Umbilical Cord Stem Cells and Cancer


The umbilical cord blood stem cells have been used to treat cancer patients whose bone marrow tissues have been wiped out by radiation or chemotherapeutic treatments. Several clinical trials have addresses the capacity of umbilical cord blood to reconstitute the bone marrow of cancer patients.

The first set of clinical trials have examined the use of umbilical cord blood in children. Gluckman and her colleagues reported the use of umbilical cord blood to treat children who had suffered from a variety of blood maladies. 74 patients were treated with umbilical cord blood. 63% of the patients survived one year after the procedure, and the rate of graft-versus-host disease (GVHD) was only 9%. Now this study showed that umbilical cord blood could be used to reconstitute the bone marrow, but how well does it work compared to bone marrow transplants?

To answer this question, Rocha and his colleagues compared kids who had received umbilical cord blood transplants with those who had received bone marrow transplants. 113 cord blood transplant patients were compared to 2052 bone marrow transplant recipients.
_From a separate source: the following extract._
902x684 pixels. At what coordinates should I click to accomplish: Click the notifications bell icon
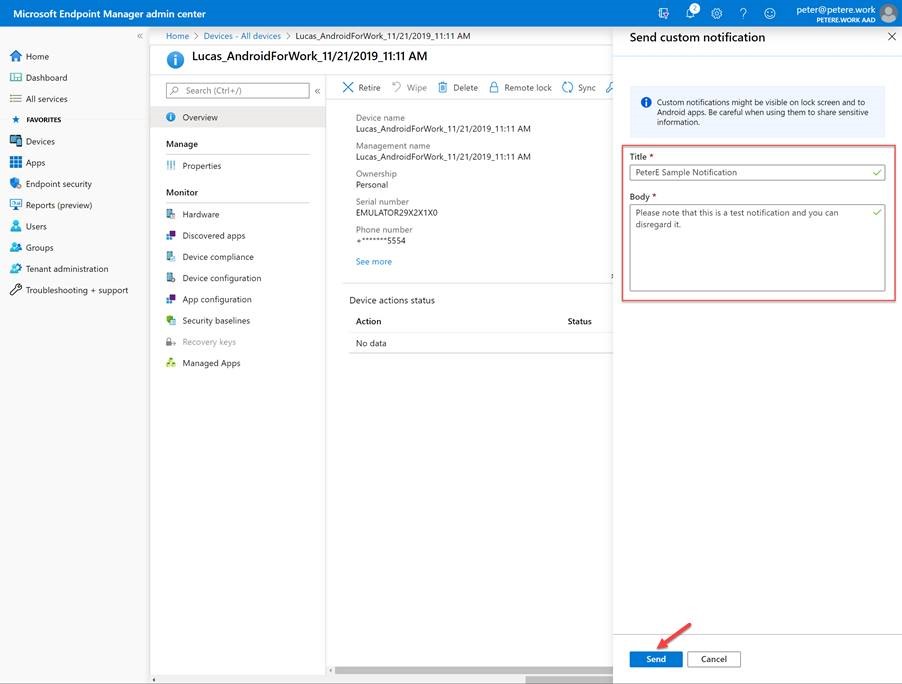[691, 13]
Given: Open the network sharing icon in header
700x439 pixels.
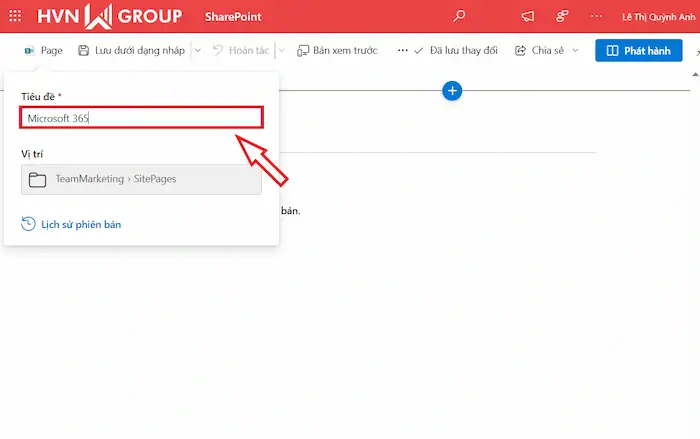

In this study, the umbilical cord blood recipients took longer to have their bone marrow reconstituted, but the rate of graft-versus-host disease was lower. The survival rate of the two groups three years after the procedure was also about the same (64% for the umbilical cord blood recipients and 66% for the bone marrow recipients). Thus, umbilical cord blood seemed to work as well as bone marrow when it came to reconstituting the bone marrow.

Since the rates of GVH disease were so low, could umbilical cord blood that was not properly tissue matched to the recipient also work? The answer was yes. Once again Gluckman and her colleagues showed that the rate of GVH disease was rather low, and the rate of recovery in a group of 65 patients was quite high (87%). Such a treatment with unmatched bone marrow would be a disaster, since GVH disease would almost certainly result from such a treatment. The results of Gluckman’s small study were confirmed by a much larger study by Rubinstein and others in 1998.

Can cord blood be used to treat adults with similar maladies? Clinical studies have confirmed that the answer is yes. Survival rates from a host of clinical trials have ranged from 15%-70%, but clearly adults can benefit from umbilical cord blood transplantations. Once again, the rates of GVH disease were lower in umbilical cord blood recipients when compared to bone marrow recipients, but once again, the time required for bone marrow recovery was greater.

In Minnesota, Wagner and his colleagues pioneered the use of “double umbilical cord blood grafts” in which umbilical cord blood is taken from two different babies to treat an adult patient. This overcomes the limited volume and cell numbers in an umbilical collection from a single donor. These are only used for patients who are very ill, but studies have shown that patients who have received double umbilical cord blood grafts have a ten-fold lower decrease in the risk of relapse of blood cancers.

Thus over the past two decades, umbilical cord blood transplants have become rather attractive sources of material to reconstitute bone marrow. Although low cell numbers are still a chronic problem with them, the ability to culture and expand these cells in culture may give a new life to this useful treatment.